Her mother had been stabbed to death by a European, her sister was kidnapped by Europeans and her intended husband was drowned by two Europeans in her presence, while his murderers raped her. Even in death she was mocked — displayed in a museum in contradiction with her dying wishes. (She was eventually, in 1976 allowed rest at sea after a lot of fuss.)

What do we know about her people? No record remains, only impressions of missionaries, anthropologists, invader settlers and government agents who made no effort to try to understand Tasmanian culture.
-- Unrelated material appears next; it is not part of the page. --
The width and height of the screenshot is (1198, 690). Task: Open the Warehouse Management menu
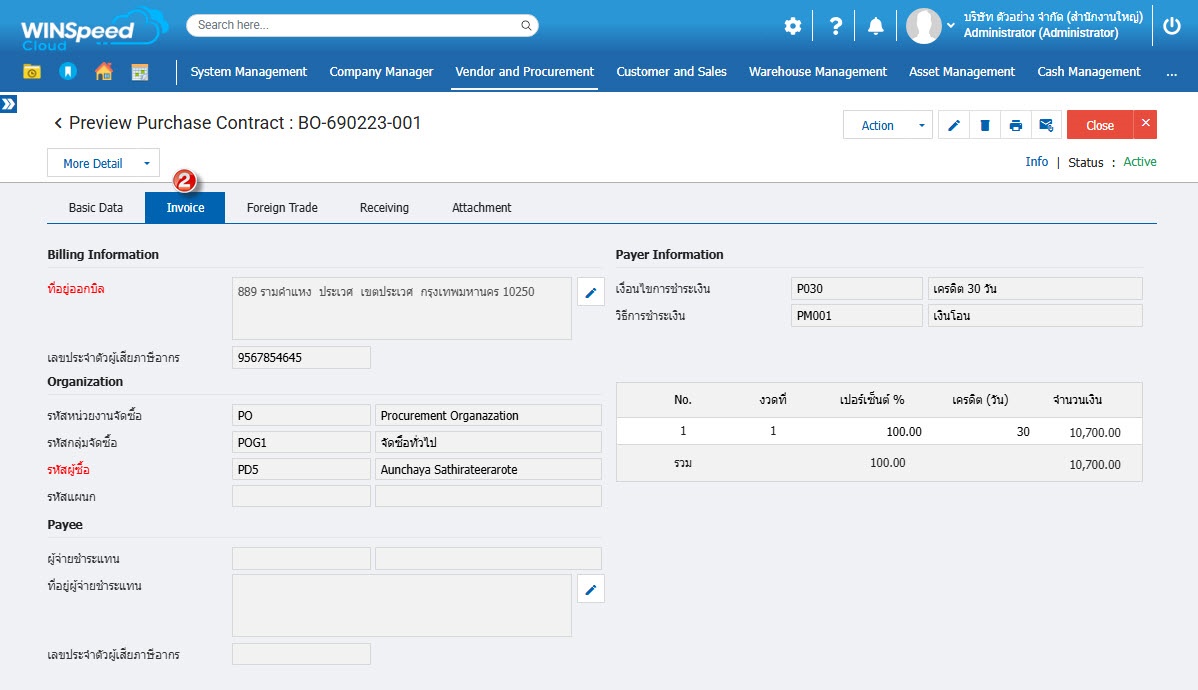pos(817,72)
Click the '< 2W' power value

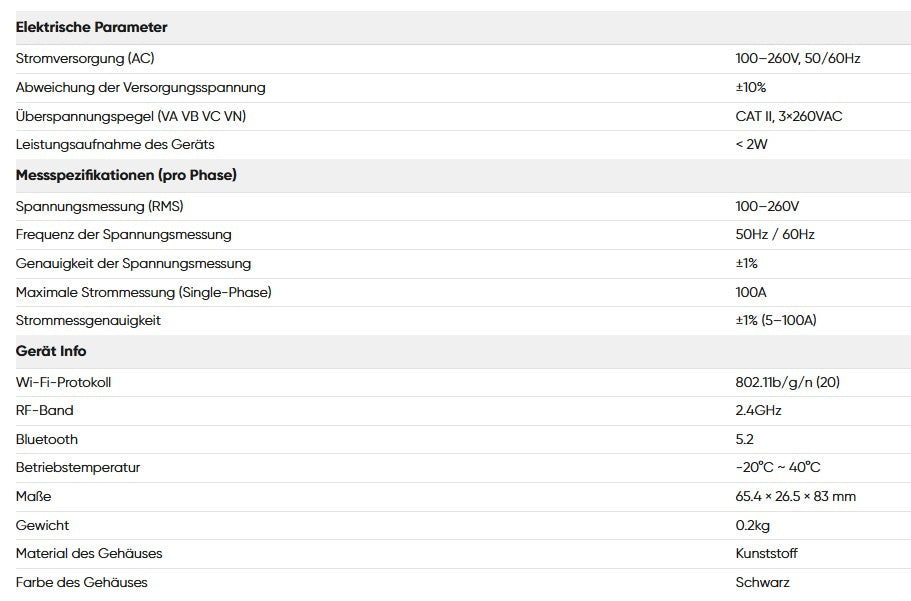(751, 145)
They were hunter gatherers who lived in small bands, (nine widely dispersed tribes at the time of the European invasion), breastfed their kids to a ripe age, practiced no circumcision or cannibalism, sang and danced a lot, were well-fed, strong, happy, and abhorred agriculture.
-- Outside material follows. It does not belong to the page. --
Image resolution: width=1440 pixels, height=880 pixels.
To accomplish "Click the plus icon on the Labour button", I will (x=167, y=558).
Archaeologists found certain peculiarities in the Tasmanians’ history:

  1. They had started to wear clothes at some stage, but then abandoned them again about 4,000 years ago. Although the climate was cold and wet in winter, the Tasmanians wore nothing but a small pieces of wallaby skin as necklaces.

  2. They stopped using the bone tools they’d been using to make the clothes and didn’t seem to have a need for weaving tools, axes, spearthrowers or boomerangs.

  3. They stopped eating scale fish. When the Europeans arrived the Tasmanians preferred to swim further out into the open ocean to gather abalone and other shellfish.

  4. They had been using fire to flush out small animals and encourage fresh plant growth, but discontinued this practice too.

  5. They had no fire-making tools, but kept a fire stick burning and if one tribe’s fire went out they had to go and ask another tribe for some fire. Mainly used for ritual, sacred purposes, not to keep warm by.

All the changes occured about 4,000 years ago and neatly turn civilised ideas of progress on its head. The usual argument, that ‘they didn’t know how to’ do such and such, was clearly not true as, for example, catching scale fish involved far less skill and knowledge than gathering shellfish from far out in the sea. And in the other things, like cloth-making, they obviously did know how to do them, just chose not to for some reason.

We don’t have any testimonies from the Tasmanians themselves, so I’ll just hazard a guess as to why these changes occurred. They felt more free while naked, they were afraid of over-fishing the scale fish and were guided by instinct and observance to see the destructiveness of burning areas of bush land. They weren’t afraid of ditching an obviously unusable idea if it hindered them in any way or damaged their home. Being free was far more important than being comfortable.

Of course, we don’t know though because all the people were murdered without telling anything of themselves. Anthropologists must surely be wringing their hands over the rock paintings which will never reveal their secrets to them (a large number of hieroglyphic rock carvings were found) and spend many long hours hypothesing about what the natives might and might not have ‘believed’ in. Perhaps the Tasmanians knew how futile it is to talk to these white fellas who cannot understand anything.

Perhaps their last defiance was to leave this earth without divulging anything of themselves to the stupid, brutalised and brutal people who visited their land and destroyed it. Fuck you! Miserable fellas from the prisons of Europe you wouldn’t know what we are about even if we told you. Better to die than live like you, as prisoners. We go to our deep earth graves whole, intact, impeccable, while you must live in the hell you’re creating.

The Tasmanians are an enigma, a glimpse of a way of life that could not survive alongside the civilised invasion. They gave nothing to the nasty morons who over-ran them, preferring to hold onto their dignity and integrity, revealing none of their stories or songs, nothing of their history, none of themselves. So we don’t even know what they called themselves or the land they lived in. It wouldn’t have meant anything to us anyway. And their stories and songs and philosophy of the universe — we would understand them even less.